• [Task instructions]:
- 1) In the LIGATE project report, how many institutions make up the consortium, and from how many countries?
- 2) Please list every software tool the LIGATE project report names.

Periodic Reporting for period 1 - LIGATE (LIgand Generator and portable drug discovery platform AT Exascale)
Okres sprawozdawczy: 2021-01-01 do 2022-06-30
The proposed LIGATE solution, in a fully integrated workflow, enables to deliver the result of a drug discovery campaign with the highest possible speed vs accuracy ratio, auto-tuning solution’s parameters to meet the time and resource constraints.
This predictability, together with the fully automation of the solution and the availability of the Exascale system, will let run a full in silico drug discovery campaign in less than one day to respond promptly for example to novel worldwide pandemic crises.
Since the evolution of HPC architectures is heading toward specialization and extreme heterogeneity, including future Exascale architectures, the LIGATE solution focuses also on code portability with the possibility to deploy the CADD platform on any available type of architecture in order not to have a legacy in the hardware.
The project will also make the platform available and open to support the discovery a novel treatment to fight virus infections and multidrug-resistant bacteria. The project will also provide the research community with the outcome of a final simulation.
The LIGATE Consortium, coordinated by Dompé farmaceutici, is composed of 11 institutions from 5 European countries.
Together with this, we analyzed how the different components of the drug discovery pipeline should interact with each other and how they exchange data and eventually demonstrated how both the LiGen and GROMACS pipelines can be used within HyperQueue.
Current LiGen-GROMACS integration allows LiGen MOL2 poses to be used to create GROMACS coordinate and topology files suitable for the free energy calculations. Work has focused on requirements for automatic topology and parameter generation, and to automatically decide simulation length to reach a target precision.
As a result, GROMACS’ Accelerated Weight Histogram method (AWH) pipeline for the evaluation of binding free energy of the system has been ported in the abovementioned Python library integrated with HyperQueue through an API, which has successfully been run on Karolina cluster.
We evaluated the benefits granted by the application of machine learning techniques at different (mainly two) points of the LIGATE drug-discovery pipeline. We focused on the analysis of the needs for the pipeline and identified in two main modules the possibility to use machine learning approaches. These two modules have been thought to support the pose filtering phase, needed to remove docking poses that are not promising, and to support the scoring of the ligand-protein interaction by calculating their binding affinity.
While only an initial analysis has been done for the machine learning based binding affinity predictor, several pose prediction techniques have been already evaluated and tested. The main step for the second half of the project will be to build a dataset to massively train next generation pose selectors on ligand poses pointwise labelled with free energy calculations automatically derived using the finalized version of the LiGen-GROMACS pipeline described above.

• [Supplied material]:
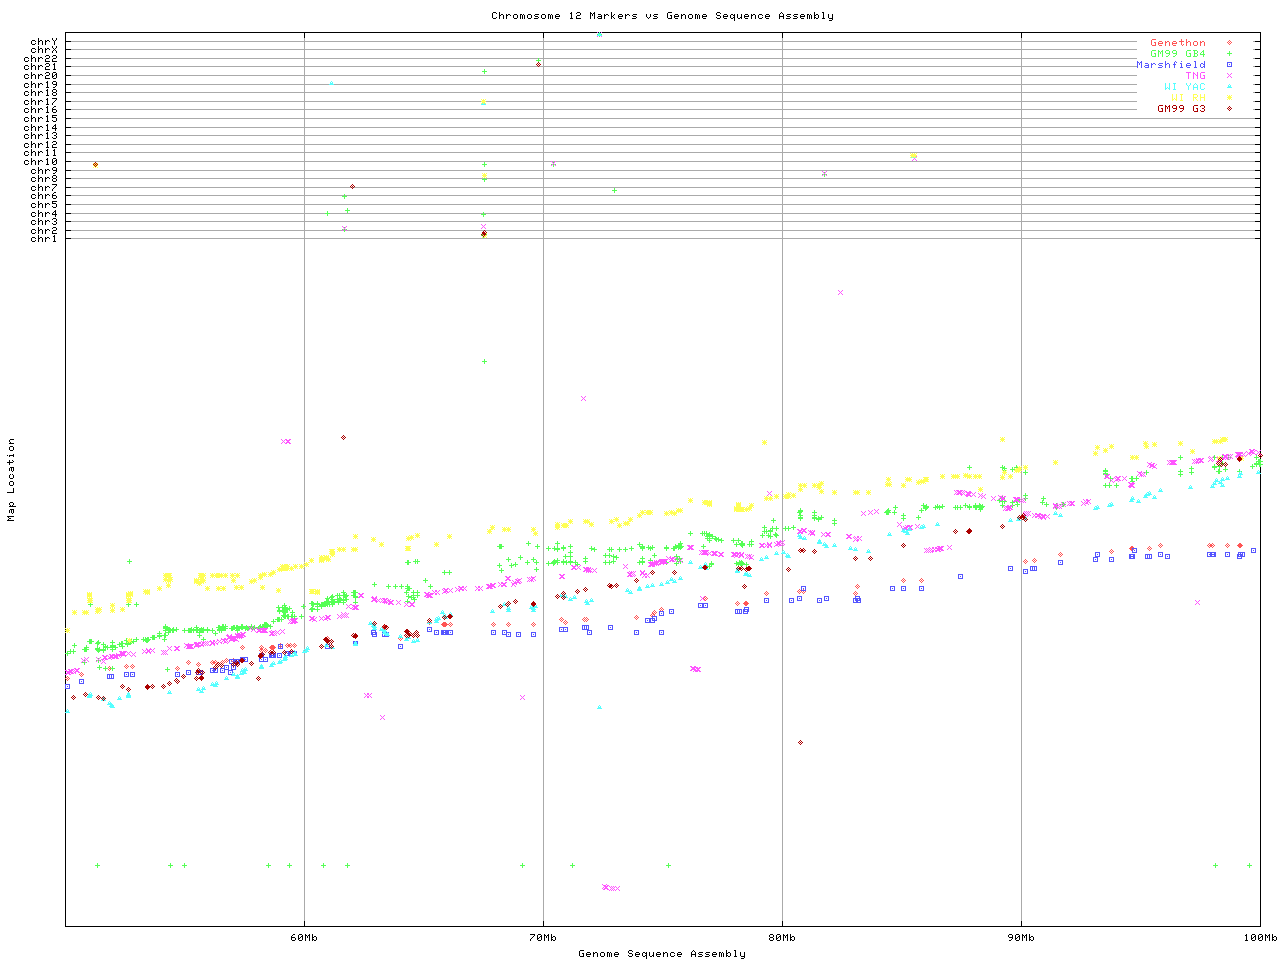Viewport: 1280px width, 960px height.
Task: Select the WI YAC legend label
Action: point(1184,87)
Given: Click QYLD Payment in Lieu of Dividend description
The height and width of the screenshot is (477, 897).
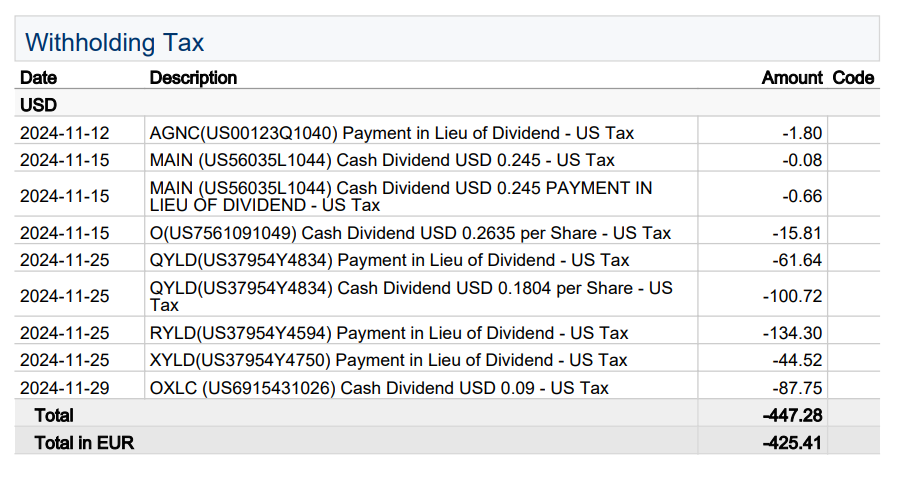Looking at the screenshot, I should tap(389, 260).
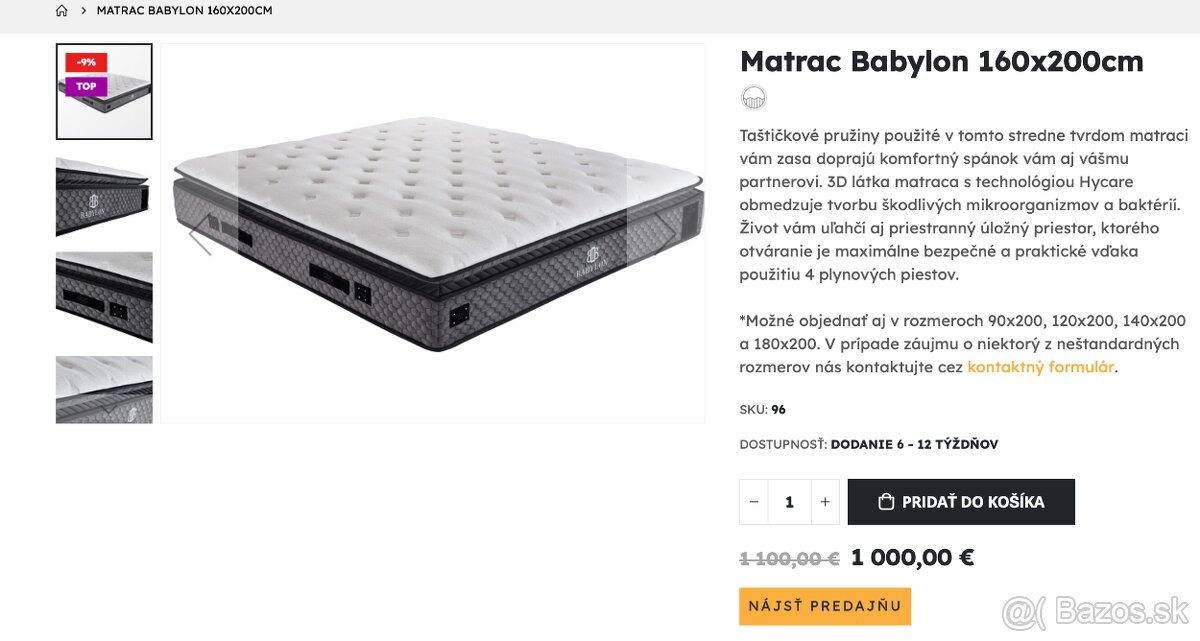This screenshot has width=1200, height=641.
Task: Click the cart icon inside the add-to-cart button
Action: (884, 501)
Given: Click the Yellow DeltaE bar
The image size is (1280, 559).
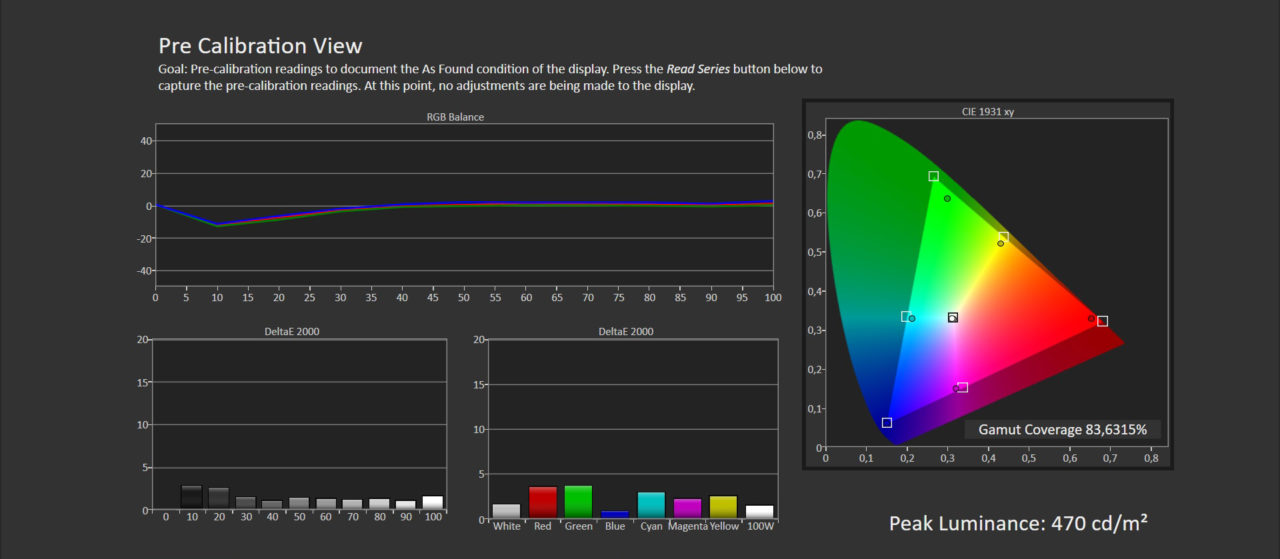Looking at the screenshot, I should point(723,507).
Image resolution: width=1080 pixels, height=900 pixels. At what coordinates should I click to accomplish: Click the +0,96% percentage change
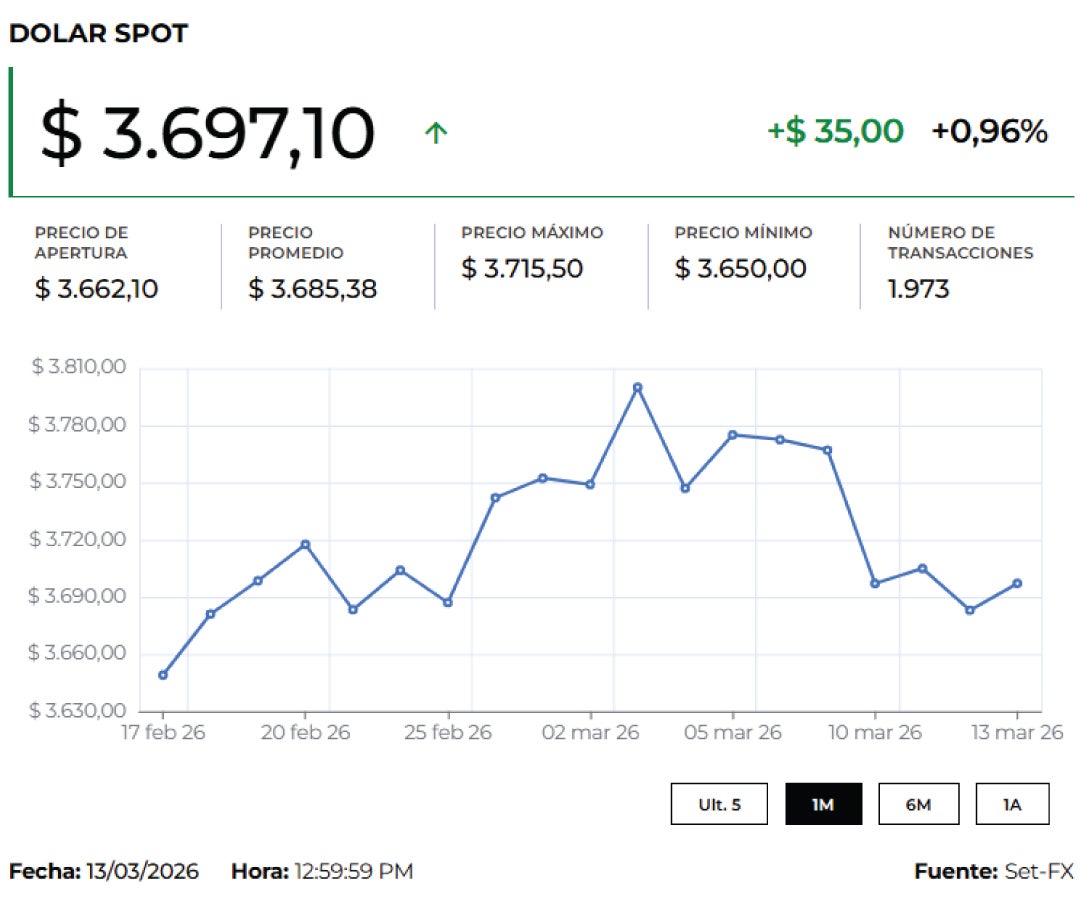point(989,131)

• [Responses to the tasks]:
- 1) 11 institutions from 5 European countries.

- 2) LiGen, GROMACS, HyperQueue